Stretches for Exercising on a Cold Day

The main thing stopping us from staying focused in winter is the cold weather! Warming up the body the right way, can get you moving more efficiently in winter, and help keep you motivated and on track! Warm up exercises are needed to get the blood flowing and to get you ready for the workout ahead, no matter what type of workout you choose, or just to get you ready for the day ahead! Warming up may also prevent sprains, strains and injuries. Due to the colder temperatures our muscles are usually tighter making injuries more common. So in winter, we need to increase the amount of time we spend on to get us started!.
Here are four warm u stretches to get you started on a winter’s day!

1. Lying down Hamstring

Muscles Used:
Hamstrings

Set up:
Lie on your back with your knees bent, feet hip distance apart with a neutral spine. Place your hands behind one knee, shin or ankle and draw the leg straight up towards the ceiling as far as possible, maintaining a neutral spine.

Breathing:
Breathe deeply and as you exhale try to stretch a little further. Hold for 5-10 seconds and then swap sides.

Concentration:
Keep your tailbone down and in a neutral spine.
Straighten the knee and extend the leg as far as you can.

Modifications:
Increase the stretch by sliding the bottom leg out and straight on the floor. Flex the foot or side to side.
Cautions, corrections and common mistakes If they can’t reach their leg, use a towel or band. Be mindful of lifting the tailbone, twisting the pelvis or hunching the shoulders.

2. IBT Stretch

Muscles Used:
Iliotibial band, biceps femoris, gluteus maximus and vastus lateralis.

Set up:
Standing tall, cross your left leg in front of your right. Bend at the waist while keeping both knees straight, reaching your hands to the floor.

Breathing:
Take a breath in before bending forward and slowly exhale as you bend. Continue breathing at the bottom. Hold for 5-10 seconds then inhale as you stand up.

Concentration:
Ensure you feel the stretch from your glutes to the side of your leg.

Modifications:
Stretch up against the wall.
Cautions, corrections and common mistakes
Be mindful of hypermobility of the knees and avoid bouncing.
Participants do not need to touch the floor if the ITB is tight.

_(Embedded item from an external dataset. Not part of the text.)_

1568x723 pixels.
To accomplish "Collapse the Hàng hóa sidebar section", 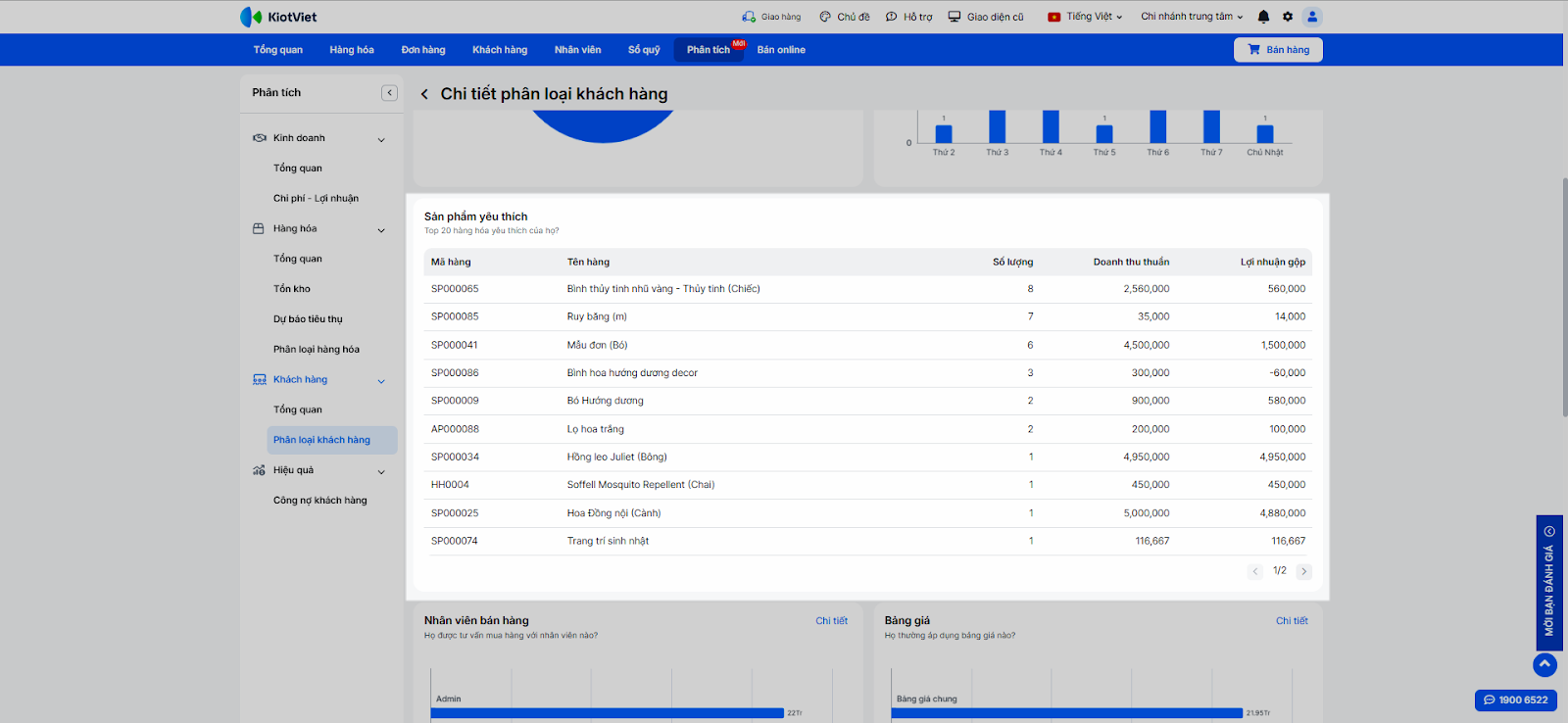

3. Twist Rising Swan Stretch

Muscles Used:
Back extensors, neck and buttocks.

Set up:
Lie face down with your forehead on the mat, arms bent, and elbows close to your sides with palms facing downward. Push with your hands as you aim to lift your chin towards the ceiling.

Breathing:
Inhale as you rest your forehead on the mat and exhale as you push up.

Concentration:
Allow your back to contract as you relax your abdominals. Relax your bottom as you complete the stretch.

Modifications:
Push further through your hands until your elbows are extended.
Cautions, corrections and common mistakes
Avoid if participants have lower back pain.

4. Spine Stretch

Muscles Used:
Whole body

Set up:
Lie on your back with one leg straight and the other bent, placing the foot of your bent leg on your shin. Keeping shoulders on the floor, slowly bring your bent leg across your body with arms outstretched and palms facing the ceiling.

Breathing:
Inhale as you bring your leg up and exhale as you slowly twist your body across.

Concentration:
Continue rotating until you feel a stretch in the area between your lower back and hips.

Modifications:
Look in the opposite direction as your top knee to extend the stretch through to the neck.
Cautions, corrections and common mistakes
Avoid allowing shoulders to come off the mat. Should not be done during pregnancy.